Voorwaarden om een eventueel risico te beperken : / Instantie die bevoegd is om te verklaren dat aan de vereiste voorwaarden werd voldaan: Leefmilieu Brussel.
CONTROLE : Leefmilieu Brussel is bevoegd om de naleving van de voorwaarden van deze afwijking te controleren en te bepalen of aan alle vereiste voorwaarden voldaan is.

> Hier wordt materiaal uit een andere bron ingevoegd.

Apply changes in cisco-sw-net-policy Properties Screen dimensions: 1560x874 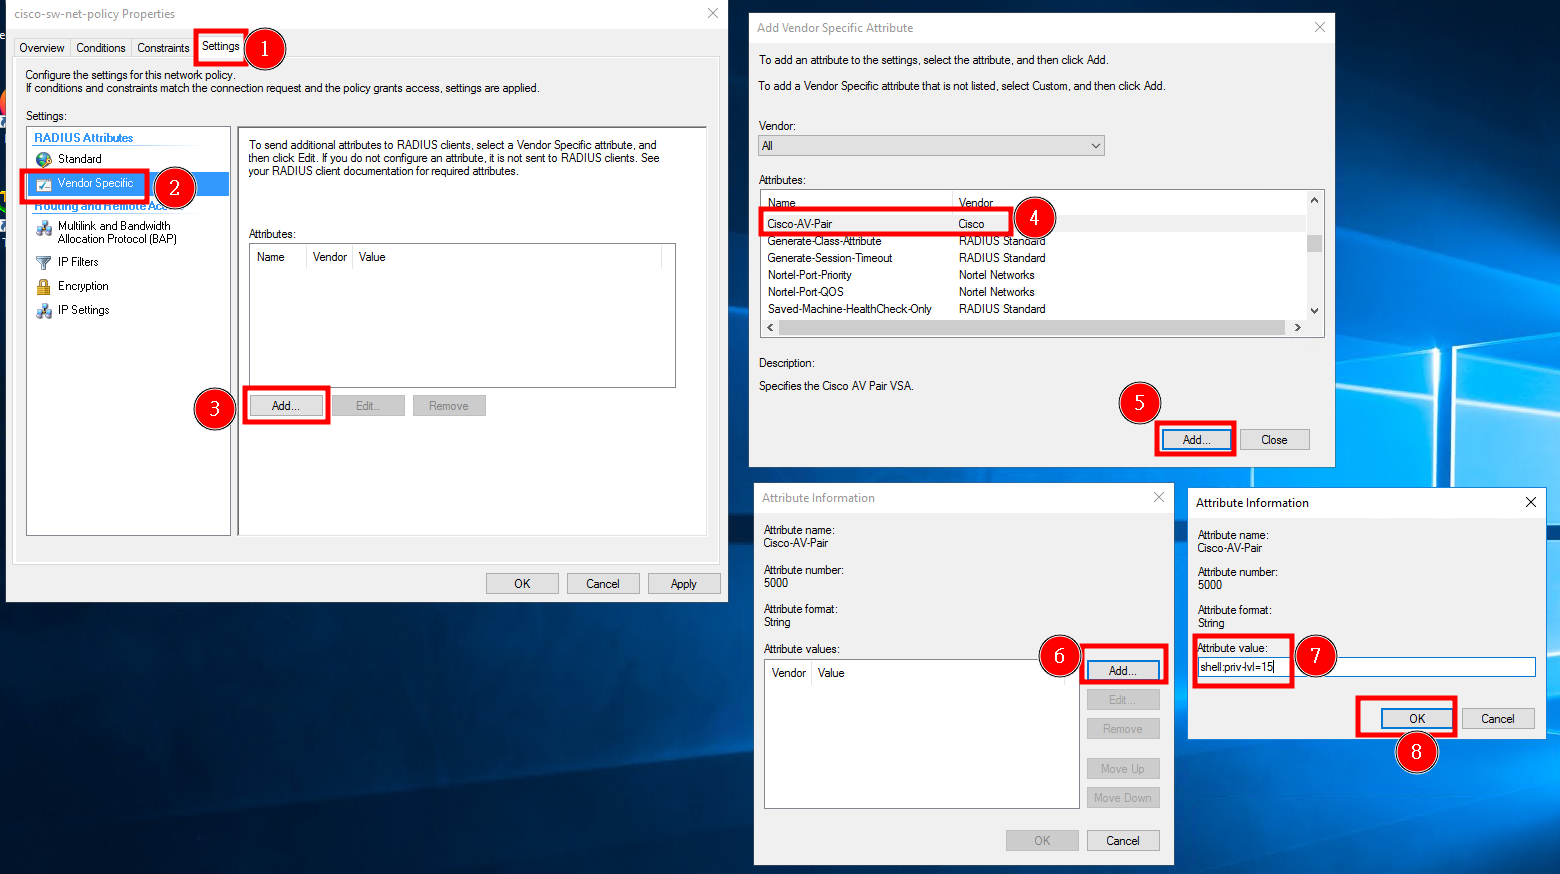coord(684,583)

De begunstigde van de afwijking dient bij Leefmilieu Brussel een verslag in over de uitvoering van deze afwijking en dat binnen een termijn van 3 maanden, te tellen vanaf de volledige uitvoering van de toegestane afwijking.
BEROEP Bij betwisting van deze beslissing kan beroep worden aangetekend bij het Milieucollege, C.C.N. - Kunstberg 10-13, 1000 Brussel, overeenkomstig artikel 89, § 1 van de ordonnantie. U beschikt over een termijn van 30 dagen, te tellen vanaf deze kennisgeving, om via aangetekend schrijven beroep aan te tekenen.
Benoit Willocx a.i.
Adjunct-Directeur-generaal a.i.
Barbara DEWULF Directrice-generaal a.i.